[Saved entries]
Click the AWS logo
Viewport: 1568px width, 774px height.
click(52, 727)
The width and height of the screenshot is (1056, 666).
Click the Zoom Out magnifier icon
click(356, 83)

[Required action]:
What is needed is a word-for-word restatement of every line from the one with "The width and" to the end of the entries above.

[Result of this task]:
The width and height of the screenshot is (1056, 666).
Click the Zoom Out magnifier icon
click(356, 83)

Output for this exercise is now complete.